» PROBLEM TO WORK ON
When the data below is printed, every line must match exactly and the images must be absent.
--- INPUT MATERIAL ---
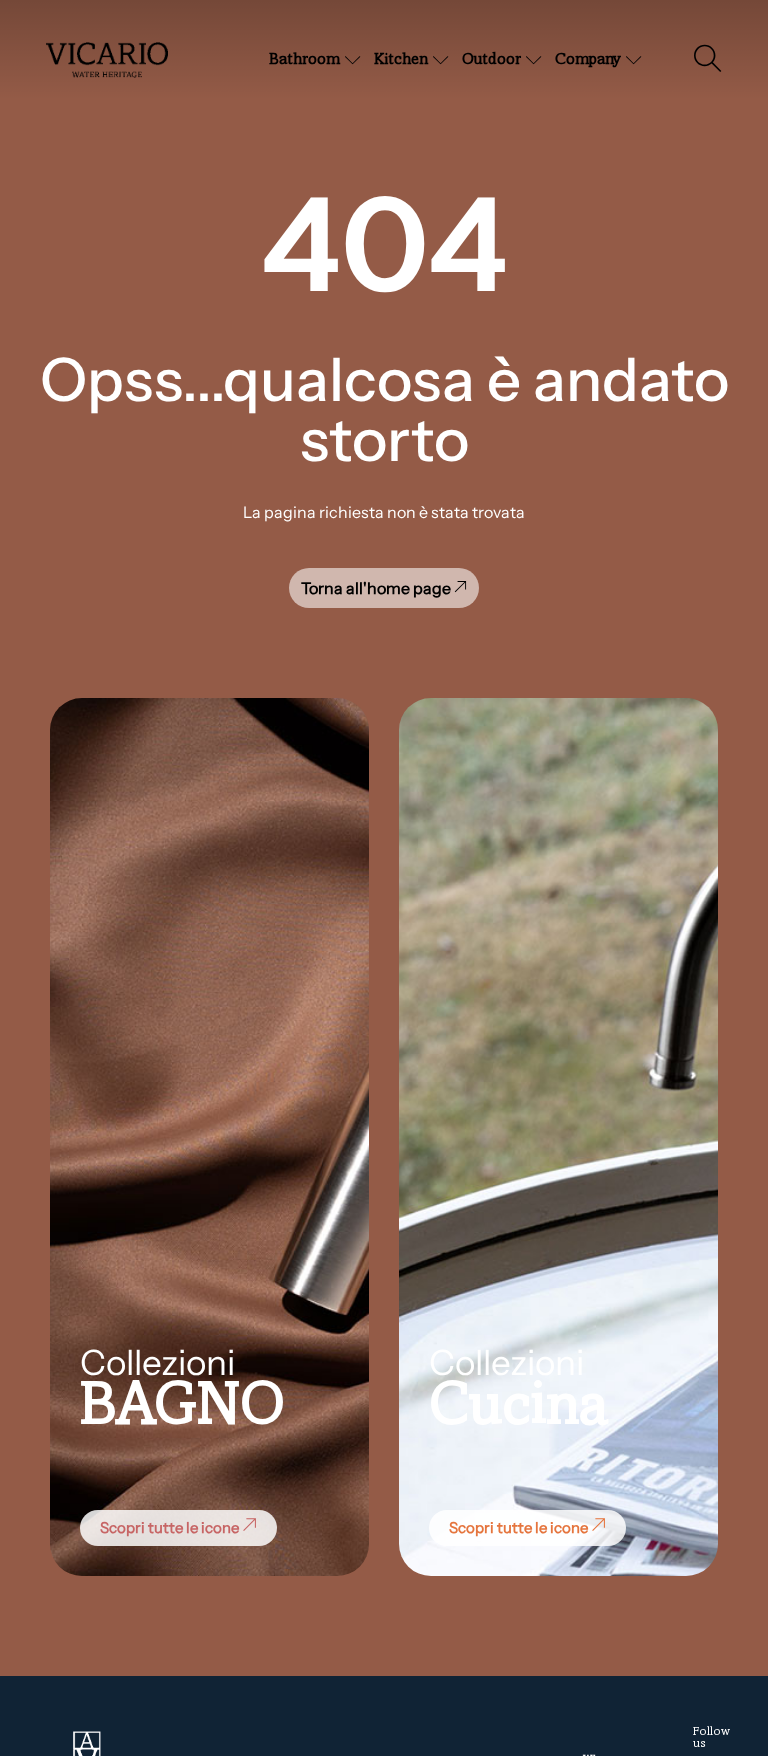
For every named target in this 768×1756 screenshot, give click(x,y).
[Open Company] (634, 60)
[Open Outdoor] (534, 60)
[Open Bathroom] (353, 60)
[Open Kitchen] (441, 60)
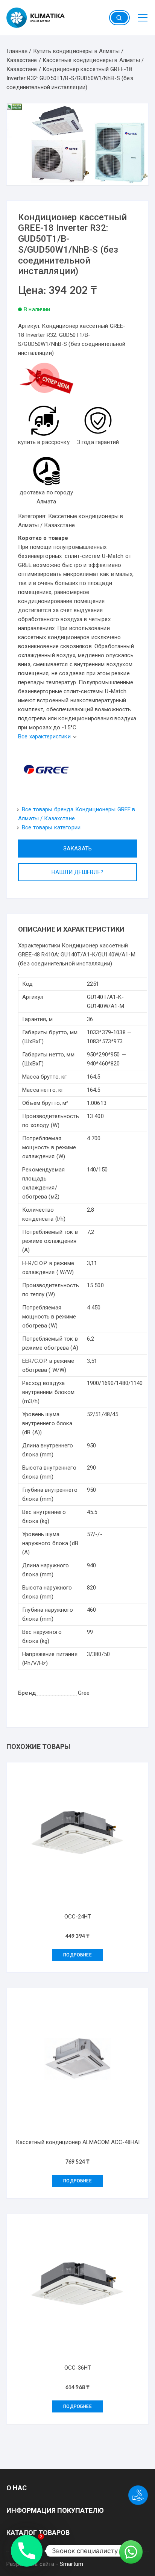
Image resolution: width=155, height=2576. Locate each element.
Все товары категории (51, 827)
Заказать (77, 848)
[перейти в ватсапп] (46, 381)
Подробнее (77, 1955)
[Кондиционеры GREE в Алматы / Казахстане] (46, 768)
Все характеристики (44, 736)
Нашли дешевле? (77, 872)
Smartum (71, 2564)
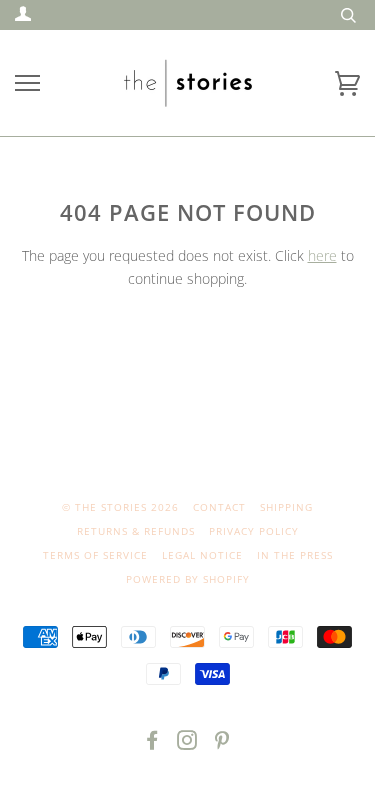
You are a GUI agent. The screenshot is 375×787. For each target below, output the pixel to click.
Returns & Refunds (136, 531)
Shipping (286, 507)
---
» WRITTEN ANSWER
For every named target in this 768×1756 screenshot, give click(x,y).
[Open Company] (634, 60)
[Open Outdoor] (534, 60)
[Open Bathroom] (353, 60)
[Open Kitchen] (441, 60)
Image resolution: width=155, height=2576. Locate each element.
Все товары категории (51, 827)
Заказать (77, 848)
[перейти в ватсапп] (46, 381)
Подробнее (77, 1955)
[Кондиционеры GREE в Алматы / Казахстане] (46, 768)
Все характеристики (44, 736)
Нашли дешевле? (77, 872)
Smartum (71, 2564)
You are a GUI agent. The screenshot is 375×787. For each target below, output the pixel to click.
Returns & Refunds (136, 531)
Shipping (286, 507)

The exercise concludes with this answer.